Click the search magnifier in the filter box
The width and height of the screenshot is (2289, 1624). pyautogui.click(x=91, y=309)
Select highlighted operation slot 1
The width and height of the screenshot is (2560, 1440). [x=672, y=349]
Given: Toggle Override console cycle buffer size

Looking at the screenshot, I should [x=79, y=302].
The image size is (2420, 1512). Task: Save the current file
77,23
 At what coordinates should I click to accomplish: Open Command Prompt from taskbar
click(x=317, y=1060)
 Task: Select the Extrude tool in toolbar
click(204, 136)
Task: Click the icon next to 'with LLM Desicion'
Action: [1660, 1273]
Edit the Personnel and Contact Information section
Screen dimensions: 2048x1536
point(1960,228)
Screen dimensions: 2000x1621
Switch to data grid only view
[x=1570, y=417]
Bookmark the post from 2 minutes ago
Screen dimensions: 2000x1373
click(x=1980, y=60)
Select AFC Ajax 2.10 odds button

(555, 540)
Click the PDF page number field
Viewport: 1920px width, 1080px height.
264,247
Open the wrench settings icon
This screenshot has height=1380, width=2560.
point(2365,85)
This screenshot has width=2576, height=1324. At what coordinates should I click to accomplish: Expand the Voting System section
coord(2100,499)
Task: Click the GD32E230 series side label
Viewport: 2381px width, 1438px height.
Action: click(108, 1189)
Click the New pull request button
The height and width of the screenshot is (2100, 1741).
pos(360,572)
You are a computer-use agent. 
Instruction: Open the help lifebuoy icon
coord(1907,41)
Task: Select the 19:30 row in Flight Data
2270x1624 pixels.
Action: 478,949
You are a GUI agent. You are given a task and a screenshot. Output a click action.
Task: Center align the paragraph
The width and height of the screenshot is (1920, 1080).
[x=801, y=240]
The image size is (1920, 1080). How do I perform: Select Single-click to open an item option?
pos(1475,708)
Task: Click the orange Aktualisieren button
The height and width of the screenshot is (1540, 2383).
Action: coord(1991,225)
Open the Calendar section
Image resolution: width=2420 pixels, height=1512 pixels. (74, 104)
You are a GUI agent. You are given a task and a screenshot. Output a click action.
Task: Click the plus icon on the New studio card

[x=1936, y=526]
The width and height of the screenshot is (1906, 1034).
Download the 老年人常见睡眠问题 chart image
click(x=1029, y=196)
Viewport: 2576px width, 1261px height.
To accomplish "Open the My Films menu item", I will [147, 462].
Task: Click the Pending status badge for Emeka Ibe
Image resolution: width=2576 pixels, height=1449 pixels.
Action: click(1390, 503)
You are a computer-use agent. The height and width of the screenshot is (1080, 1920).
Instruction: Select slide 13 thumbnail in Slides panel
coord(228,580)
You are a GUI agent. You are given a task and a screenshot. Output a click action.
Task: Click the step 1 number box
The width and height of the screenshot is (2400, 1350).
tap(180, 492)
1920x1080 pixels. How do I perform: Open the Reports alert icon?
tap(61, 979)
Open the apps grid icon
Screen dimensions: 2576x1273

Task item:
Quote only the lines from the line containing "Download the 老年人常见睡眠问题 chart image" through the end of the entries, keeping the first and the last.

Solved problem:
Download the 老年人常见睡眠问题 chart image
click(x=1029, y=196)
Viewport: 2576px width, 1261px height.
To accomplish "Open the My Films menu item", I will [147, 462].
Task: Click the Pending status badge for Emeka Ibe
Image resolution: width=2576 pixels, height=1449 pixels.
Action: click(1390, 503)
You are a computer-use agent. The height and width of the screenshot is (1080, 1920).
Instruction: Select slide 13 thumbnail in Slides panel
coord(228,580)
You are a GUI agent. You are given a task and a screenshot. Output a click action.
Task: Click the step 1 number box
The width and height of the screenshot is (2400, 1350).
tap(180, 492)
1920x1080 pixels. How do I perform: Open the Reports alert icon?
tap(61, 979)
Open the apps grid icon
Screen dimensions: 2576x1273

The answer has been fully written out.